◆ ASSIGNED TASK ◆
Could you filter the data below down to the lines that hold the word "will"?

[Pixel coordinate grounding data]
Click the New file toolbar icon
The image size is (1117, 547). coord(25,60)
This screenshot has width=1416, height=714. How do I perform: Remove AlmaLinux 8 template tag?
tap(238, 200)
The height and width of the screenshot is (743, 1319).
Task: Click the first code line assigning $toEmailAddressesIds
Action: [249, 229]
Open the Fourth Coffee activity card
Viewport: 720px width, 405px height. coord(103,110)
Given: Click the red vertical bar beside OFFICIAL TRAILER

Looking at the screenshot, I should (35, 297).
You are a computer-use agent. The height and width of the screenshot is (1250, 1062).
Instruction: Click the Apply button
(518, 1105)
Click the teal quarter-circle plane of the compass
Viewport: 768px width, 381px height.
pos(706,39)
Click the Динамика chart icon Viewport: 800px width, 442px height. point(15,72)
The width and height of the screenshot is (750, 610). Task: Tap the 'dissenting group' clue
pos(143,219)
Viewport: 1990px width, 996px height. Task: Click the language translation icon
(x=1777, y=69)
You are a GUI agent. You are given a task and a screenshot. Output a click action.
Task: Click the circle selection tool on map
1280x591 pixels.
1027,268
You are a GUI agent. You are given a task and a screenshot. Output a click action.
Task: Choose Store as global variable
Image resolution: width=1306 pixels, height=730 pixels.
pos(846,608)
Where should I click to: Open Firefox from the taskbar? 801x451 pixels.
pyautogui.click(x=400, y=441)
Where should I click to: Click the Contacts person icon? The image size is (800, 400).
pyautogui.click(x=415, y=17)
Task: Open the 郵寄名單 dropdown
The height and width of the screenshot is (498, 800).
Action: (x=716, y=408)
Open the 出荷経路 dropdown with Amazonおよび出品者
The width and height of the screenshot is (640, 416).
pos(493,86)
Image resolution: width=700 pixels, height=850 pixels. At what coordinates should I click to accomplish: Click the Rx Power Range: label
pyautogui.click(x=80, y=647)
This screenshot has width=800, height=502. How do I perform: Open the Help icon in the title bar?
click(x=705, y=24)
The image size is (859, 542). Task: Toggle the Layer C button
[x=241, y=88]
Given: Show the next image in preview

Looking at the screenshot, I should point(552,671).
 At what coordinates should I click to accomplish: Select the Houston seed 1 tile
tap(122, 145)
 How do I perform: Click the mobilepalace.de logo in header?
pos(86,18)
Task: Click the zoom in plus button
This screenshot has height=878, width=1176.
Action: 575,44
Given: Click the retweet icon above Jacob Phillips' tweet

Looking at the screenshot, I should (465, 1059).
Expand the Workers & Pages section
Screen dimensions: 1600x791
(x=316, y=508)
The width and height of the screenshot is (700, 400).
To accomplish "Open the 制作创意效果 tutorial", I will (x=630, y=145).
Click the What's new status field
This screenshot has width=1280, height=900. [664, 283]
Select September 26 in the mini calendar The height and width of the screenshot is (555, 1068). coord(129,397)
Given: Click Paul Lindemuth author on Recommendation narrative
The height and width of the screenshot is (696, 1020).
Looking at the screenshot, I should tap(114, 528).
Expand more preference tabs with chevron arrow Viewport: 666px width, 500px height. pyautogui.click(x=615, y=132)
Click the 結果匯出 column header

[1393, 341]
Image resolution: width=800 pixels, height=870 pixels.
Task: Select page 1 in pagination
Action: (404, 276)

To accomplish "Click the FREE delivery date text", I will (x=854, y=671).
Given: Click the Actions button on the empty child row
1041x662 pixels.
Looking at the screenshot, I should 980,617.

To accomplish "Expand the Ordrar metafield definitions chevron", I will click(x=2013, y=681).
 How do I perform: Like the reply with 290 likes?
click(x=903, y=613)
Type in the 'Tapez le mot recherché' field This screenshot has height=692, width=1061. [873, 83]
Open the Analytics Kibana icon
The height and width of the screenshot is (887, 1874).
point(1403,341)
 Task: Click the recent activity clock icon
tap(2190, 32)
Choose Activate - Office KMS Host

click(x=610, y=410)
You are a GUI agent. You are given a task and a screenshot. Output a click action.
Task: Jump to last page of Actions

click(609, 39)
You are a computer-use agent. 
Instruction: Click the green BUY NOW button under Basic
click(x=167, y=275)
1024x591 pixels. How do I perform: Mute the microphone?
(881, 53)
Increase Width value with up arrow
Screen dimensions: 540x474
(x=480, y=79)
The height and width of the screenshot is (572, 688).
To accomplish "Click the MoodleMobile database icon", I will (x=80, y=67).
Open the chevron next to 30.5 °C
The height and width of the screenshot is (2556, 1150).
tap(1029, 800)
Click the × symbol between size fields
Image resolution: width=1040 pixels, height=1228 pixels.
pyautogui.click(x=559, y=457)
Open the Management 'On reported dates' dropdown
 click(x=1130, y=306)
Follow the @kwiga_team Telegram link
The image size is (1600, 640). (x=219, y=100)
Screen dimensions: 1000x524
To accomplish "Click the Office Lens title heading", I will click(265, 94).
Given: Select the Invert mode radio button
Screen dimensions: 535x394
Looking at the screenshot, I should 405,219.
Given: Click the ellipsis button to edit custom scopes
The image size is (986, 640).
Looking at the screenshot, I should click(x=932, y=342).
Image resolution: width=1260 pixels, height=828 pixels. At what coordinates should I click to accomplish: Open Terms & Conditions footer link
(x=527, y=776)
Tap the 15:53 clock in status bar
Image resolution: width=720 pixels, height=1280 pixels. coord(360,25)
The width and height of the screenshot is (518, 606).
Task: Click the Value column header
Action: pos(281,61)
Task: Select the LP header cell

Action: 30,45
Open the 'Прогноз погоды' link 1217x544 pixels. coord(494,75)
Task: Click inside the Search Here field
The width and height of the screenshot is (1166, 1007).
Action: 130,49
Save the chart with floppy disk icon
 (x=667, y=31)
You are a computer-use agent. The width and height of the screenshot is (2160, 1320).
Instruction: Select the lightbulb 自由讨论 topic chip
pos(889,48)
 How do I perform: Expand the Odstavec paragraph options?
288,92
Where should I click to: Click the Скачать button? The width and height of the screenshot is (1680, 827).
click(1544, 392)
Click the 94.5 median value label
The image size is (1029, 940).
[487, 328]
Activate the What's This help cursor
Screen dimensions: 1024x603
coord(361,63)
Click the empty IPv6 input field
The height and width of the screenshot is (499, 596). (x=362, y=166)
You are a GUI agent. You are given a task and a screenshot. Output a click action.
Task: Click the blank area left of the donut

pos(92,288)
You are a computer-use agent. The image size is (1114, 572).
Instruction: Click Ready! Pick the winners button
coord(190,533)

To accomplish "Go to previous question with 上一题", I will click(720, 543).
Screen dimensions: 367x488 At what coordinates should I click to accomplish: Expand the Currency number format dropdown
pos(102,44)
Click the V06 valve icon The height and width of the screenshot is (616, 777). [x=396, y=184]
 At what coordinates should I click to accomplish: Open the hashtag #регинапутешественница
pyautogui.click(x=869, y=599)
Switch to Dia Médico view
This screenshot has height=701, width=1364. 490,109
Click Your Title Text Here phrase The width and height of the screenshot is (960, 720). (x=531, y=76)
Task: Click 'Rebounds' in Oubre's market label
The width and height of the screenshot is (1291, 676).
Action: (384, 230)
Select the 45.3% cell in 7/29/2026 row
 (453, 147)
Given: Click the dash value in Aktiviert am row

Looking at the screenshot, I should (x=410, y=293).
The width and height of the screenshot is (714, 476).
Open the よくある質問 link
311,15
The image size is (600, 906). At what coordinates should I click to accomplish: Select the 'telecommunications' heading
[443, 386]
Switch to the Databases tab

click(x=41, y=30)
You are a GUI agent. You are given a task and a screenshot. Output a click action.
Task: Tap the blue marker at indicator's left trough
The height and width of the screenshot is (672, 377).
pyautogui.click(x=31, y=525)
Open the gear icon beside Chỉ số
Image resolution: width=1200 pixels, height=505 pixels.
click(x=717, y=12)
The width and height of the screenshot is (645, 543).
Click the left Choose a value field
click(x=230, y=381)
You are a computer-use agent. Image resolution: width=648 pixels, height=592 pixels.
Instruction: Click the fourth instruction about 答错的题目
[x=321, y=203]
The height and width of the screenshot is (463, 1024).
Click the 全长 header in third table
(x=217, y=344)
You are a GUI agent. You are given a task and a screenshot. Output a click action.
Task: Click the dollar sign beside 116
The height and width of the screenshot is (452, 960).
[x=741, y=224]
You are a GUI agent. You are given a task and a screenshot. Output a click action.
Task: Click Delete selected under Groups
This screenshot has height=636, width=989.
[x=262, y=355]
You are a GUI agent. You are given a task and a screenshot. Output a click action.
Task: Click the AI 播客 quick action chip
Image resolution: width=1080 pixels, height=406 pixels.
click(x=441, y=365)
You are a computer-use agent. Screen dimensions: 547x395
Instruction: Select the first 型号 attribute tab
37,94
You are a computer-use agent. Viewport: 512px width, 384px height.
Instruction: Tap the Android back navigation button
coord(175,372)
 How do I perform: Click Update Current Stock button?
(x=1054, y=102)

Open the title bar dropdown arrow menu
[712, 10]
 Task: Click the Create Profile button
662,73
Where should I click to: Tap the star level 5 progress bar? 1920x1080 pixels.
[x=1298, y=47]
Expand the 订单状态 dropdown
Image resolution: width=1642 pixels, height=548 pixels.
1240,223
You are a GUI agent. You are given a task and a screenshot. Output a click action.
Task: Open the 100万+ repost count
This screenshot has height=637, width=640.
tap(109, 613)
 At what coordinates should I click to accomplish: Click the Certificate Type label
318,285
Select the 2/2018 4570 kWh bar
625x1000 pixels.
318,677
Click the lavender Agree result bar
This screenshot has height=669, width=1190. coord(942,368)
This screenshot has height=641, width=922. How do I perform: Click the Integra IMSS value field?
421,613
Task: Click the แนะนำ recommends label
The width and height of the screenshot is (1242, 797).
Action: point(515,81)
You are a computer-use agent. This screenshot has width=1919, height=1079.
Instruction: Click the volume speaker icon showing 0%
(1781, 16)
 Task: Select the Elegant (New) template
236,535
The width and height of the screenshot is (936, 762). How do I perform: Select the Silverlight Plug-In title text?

◆ ANSWER SECTION ◆
To accomplish "Open the 制作创意效果 tutorial", I will (x=630, y=145).
To accomplish "Click the FREE delivery date text", I will (x=854, y=671).
To accomplish "Expand the Ordrar metafield definitions chevron", I will click(x=2013, y=681).
To accomplish "Click the MoodleMobile database icon", I will (x=80, y=67).
To accomplish "Click the Office Lens title heading", I will click(265, 94).
To accomplish "Go to previous question with 上一题", I will click(720, 543).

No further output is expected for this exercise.